If those indicators weren’t enough, Canada’s Fraser Institute recently published an analysis estimating that in 2012 alone more than 42,000 patients had to seek treatment outside their universal government-run health care Mecca.
Canadians left seeking treatments relating to ophthalmology (4,600), general surgery (3,800), orthopedic surgery (3,600), internal medicine (3,500), and gynecology (1,900). As author Nadeem Esmail explains, universal coverage does not translate into universal access to quality health care:
Among the consequences of poor access to health care in Canada is the reality that some Canadians will ultimately receive the care they require outside of the country. Some of these patients will have been sent out of country by the public health care system due to a lack of available resources or the fact that some procedures or equipment are not provided in their home jurisdiction. Others will have chosen to leave Canada in response to concerns about quality…; to avoid some of the adverse medical consequences of waiting for care such as worsening of their condition, poorer outcomes following treatment, disability, or death…; or simply to avoid delay.

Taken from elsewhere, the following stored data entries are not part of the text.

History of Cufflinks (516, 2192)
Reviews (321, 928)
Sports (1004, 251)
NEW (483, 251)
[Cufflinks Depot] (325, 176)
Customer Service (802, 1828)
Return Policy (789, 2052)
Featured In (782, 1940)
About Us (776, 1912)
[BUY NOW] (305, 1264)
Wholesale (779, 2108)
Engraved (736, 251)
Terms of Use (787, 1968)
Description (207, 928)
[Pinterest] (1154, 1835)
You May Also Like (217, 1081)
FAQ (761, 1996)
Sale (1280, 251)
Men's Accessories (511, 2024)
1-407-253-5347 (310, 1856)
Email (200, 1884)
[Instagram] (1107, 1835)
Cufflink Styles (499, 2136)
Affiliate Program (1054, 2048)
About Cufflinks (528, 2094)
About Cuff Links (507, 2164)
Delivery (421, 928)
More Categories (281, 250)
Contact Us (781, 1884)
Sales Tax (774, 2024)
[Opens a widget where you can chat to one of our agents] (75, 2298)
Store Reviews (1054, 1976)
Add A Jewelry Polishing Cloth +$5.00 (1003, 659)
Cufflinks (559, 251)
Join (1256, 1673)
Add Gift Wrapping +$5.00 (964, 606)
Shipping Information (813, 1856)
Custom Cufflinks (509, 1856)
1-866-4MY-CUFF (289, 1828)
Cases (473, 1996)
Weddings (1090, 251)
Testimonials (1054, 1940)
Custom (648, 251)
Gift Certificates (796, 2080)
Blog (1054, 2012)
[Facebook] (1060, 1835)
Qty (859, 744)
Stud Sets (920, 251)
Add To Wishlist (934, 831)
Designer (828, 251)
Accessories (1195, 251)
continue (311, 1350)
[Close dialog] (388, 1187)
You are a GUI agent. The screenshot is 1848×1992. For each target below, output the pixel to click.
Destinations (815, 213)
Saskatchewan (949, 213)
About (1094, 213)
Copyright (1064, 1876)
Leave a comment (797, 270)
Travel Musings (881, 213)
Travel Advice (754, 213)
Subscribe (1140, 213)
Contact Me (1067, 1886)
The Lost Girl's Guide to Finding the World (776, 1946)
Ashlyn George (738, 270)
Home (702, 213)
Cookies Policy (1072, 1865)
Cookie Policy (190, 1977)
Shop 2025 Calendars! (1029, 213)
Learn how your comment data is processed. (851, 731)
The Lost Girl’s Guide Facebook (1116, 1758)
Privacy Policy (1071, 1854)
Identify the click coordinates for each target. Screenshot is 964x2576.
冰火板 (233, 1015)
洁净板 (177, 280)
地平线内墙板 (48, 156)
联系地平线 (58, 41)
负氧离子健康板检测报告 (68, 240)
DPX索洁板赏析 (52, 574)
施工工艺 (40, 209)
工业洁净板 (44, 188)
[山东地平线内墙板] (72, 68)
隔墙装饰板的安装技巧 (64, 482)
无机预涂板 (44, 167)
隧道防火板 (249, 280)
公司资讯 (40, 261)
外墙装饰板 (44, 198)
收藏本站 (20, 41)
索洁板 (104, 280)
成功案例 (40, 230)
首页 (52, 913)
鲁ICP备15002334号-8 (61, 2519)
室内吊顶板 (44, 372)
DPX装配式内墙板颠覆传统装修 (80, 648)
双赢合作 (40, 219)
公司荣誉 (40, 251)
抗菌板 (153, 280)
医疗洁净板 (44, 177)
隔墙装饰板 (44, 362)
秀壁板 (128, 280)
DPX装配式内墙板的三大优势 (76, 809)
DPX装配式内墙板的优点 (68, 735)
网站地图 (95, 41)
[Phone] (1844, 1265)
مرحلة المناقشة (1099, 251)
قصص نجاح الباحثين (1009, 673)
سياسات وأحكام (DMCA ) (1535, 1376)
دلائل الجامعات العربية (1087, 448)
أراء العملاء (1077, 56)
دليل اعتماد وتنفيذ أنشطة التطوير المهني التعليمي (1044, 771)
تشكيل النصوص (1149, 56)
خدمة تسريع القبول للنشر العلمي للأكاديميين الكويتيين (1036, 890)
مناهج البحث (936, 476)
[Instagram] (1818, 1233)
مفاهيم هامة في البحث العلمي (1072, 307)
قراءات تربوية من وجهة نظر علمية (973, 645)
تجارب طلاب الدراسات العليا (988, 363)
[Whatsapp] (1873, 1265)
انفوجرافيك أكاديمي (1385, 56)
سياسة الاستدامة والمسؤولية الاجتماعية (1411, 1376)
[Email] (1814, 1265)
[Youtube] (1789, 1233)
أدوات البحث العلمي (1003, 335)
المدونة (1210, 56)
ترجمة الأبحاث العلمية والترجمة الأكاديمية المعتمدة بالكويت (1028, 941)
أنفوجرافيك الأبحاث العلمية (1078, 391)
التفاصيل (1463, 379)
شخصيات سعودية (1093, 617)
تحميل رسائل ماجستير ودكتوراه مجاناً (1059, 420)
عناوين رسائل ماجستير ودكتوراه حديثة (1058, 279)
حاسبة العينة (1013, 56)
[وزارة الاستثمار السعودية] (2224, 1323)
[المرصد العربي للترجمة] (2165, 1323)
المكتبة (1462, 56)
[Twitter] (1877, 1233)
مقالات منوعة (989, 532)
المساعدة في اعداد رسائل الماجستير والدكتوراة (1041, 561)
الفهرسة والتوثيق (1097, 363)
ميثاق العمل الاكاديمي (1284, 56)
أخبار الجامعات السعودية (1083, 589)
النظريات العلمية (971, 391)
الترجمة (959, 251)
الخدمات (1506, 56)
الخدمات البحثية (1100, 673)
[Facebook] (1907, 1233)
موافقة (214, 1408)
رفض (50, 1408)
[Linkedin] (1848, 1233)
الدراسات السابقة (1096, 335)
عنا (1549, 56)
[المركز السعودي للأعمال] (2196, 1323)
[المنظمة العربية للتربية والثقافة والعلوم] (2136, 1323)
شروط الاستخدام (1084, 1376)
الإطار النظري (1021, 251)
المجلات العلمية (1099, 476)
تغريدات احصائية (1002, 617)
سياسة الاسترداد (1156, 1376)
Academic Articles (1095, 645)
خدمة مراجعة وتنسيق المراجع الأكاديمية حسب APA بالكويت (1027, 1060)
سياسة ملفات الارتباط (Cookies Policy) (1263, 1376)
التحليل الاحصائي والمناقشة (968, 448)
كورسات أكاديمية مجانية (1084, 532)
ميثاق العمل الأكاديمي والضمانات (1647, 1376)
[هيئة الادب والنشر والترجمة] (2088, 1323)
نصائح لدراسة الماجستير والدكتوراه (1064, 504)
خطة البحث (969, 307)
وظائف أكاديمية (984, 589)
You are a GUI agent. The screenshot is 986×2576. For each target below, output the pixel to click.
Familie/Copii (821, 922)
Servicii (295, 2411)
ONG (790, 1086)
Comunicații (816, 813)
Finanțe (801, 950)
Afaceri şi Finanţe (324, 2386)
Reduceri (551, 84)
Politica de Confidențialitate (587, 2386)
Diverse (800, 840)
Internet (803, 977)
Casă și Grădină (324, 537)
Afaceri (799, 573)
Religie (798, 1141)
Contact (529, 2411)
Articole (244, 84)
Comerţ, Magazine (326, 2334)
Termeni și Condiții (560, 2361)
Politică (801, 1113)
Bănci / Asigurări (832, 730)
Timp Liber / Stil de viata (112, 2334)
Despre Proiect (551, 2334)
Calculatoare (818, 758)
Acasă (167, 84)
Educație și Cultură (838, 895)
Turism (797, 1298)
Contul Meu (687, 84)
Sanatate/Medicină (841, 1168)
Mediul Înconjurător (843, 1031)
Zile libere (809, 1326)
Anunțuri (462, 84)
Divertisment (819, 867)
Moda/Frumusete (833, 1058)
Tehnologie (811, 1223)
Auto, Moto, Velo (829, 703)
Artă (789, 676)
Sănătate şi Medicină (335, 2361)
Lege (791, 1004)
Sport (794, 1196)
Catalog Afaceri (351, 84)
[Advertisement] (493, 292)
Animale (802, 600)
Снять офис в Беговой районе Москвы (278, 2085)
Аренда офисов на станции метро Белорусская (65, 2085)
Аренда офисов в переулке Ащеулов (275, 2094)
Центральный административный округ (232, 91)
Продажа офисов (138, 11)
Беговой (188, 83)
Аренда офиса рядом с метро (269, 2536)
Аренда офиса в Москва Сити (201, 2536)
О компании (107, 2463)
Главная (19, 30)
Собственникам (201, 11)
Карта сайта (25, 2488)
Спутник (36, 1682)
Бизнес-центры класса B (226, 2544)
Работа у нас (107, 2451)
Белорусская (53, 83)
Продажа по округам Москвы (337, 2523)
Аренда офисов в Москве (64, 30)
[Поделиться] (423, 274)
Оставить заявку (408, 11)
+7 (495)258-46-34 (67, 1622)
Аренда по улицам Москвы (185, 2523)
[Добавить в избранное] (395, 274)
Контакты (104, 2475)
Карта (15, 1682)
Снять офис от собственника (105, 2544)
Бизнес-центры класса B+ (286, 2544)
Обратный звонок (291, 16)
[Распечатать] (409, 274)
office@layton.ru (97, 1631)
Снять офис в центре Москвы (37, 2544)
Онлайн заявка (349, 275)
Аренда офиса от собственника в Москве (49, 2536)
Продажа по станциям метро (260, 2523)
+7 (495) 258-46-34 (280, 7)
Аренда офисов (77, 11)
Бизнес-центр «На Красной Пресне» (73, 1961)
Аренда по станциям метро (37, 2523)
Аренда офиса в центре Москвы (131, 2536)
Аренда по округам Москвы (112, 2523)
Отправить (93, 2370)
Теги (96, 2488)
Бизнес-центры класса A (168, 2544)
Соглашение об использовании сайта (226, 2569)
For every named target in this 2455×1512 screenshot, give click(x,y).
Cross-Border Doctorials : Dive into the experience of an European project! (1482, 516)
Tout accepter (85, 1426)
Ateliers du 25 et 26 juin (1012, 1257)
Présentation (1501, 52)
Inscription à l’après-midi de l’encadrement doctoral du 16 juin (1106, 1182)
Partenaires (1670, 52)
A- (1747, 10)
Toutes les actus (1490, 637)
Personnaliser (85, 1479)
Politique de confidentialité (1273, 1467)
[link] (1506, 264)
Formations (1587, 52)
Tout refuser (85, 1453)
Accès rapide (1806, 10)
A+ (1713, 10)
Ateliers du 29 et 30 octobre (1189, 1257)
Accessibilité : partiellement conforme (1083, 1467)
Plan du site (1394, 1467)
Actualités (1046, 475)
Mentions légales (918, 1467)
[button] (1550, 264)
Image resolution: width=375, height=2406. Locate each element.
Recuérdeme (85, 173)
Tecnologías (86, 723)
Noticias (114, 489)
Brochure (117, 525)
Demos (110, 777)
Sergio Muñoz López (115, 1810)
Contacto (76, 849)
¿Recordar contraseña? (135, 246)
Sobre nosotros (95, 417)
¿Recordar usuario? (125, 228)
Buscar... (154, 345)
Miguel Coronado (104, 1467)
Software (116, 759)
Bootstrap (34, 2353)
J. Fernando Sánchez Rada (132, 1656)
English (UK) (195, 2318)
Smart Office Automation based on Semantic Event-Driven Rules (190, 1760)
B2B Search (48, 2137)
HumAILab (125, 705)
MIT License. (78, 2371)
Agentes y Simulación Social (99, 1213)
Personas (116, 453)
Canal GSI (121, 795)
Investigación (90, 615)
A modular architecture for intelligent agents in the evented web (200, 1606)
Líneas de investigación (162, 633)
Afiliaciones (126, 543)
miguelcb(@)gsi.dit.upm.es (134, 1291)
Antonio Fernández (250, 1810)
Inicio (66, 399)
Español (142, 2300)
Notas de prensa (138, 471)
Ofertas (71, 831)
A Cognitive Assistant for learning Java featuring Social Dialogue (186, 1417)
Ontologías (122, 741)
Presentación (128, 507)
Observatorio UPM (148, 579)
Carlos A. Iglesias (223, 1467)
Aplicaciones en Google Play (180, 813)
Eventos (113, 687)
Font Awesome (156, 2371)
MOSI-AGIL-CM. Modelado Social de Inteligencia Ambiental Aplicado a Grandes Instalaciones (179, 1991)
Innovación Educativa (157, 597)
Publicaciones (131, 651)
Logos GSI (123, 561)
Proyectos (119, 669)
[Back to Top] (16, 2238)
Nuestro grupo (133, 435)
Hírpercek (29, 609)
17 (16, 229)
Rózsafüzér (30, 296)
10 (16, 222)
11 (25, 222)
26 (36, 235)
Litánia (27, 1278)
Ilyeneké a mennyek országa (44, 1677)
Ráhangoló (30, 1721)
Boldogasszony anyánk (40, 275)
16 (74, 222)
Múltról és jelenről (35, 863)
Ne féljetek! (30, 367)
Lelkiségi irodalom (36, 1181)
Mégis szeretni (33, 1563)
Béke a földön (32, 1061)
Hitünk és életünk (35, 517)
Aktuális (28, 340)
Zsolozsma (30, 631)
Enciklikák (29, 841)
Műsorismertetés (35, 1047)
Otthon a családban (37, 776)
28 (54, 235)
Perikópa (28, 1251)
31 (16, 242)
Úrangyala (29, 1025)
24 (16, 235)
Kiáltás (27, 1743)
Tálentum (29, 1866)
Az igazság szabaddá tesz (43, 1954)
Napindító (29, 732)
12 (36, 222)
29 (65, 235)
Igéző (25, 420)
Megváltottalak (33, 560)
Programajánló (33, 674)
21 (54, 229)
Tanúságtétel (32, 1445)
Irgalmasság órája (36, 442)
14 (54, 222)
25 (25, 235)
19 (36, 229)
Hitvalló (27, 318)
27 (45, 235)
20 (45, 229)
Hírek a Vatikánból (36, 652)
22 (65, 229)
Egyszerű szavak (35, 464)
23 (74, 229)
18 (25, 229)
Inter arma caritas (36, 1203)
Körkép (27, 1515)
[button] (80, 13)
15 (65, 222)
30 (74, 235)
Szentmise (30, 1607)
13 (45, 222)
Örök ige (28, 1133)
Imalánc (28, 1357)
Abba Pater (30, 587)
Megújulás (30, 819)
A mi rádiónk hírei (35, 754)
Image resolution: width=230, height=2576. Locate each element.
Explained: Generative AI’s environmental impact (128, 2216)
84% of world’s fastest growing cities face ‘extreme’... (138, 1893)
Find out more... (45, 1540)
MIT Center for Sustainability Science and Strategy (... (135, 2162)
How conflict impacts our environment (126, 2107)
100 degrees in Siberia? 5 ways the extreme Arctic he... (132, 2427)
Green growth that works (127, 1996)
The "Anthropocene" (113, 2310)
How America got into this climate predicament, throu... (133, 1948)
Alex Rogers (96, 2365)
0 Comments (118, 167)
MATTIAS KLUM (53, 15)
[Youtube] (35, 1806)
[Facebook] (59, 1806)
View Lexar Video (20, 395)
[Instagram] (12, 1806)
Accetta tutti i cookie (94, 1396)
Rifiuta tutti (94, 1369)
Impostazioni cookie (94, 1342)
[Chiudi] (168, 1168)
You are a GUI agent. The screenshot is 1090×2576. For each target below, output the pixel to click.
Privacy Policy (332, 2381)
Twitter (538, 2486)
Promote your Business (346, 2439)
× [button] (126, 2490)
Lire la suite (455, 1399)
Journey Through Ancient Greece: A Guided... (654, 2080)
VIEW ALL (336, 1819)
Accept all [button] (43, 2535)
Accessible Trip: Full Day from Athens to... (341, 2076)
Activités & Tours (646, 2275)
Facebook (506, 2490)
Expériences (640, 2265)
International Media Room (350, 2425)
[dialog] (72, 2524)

Oh, and speaking of delays…The Fraser Institute conducts annual “Waiting Your Turn” surveys documenting just how long patients must wait to receive the treatments they need.
The good news is that after decades of this whole government-run health care thing, the bean counters in Ottawa have managed to shorten patients’ average wait time from consultation to treatment down to just 9.3 weeks. Actual doctors, however, think that waiting more than two months is not “clinically ‘reasonable’.”
So if you think you might be feeling ill next year, pack your bags, be sure to arrive at the airport at least three hours early to get through the TSA pat downs, and enjoy the expensive flight to your "affordable" doctor’s appointment.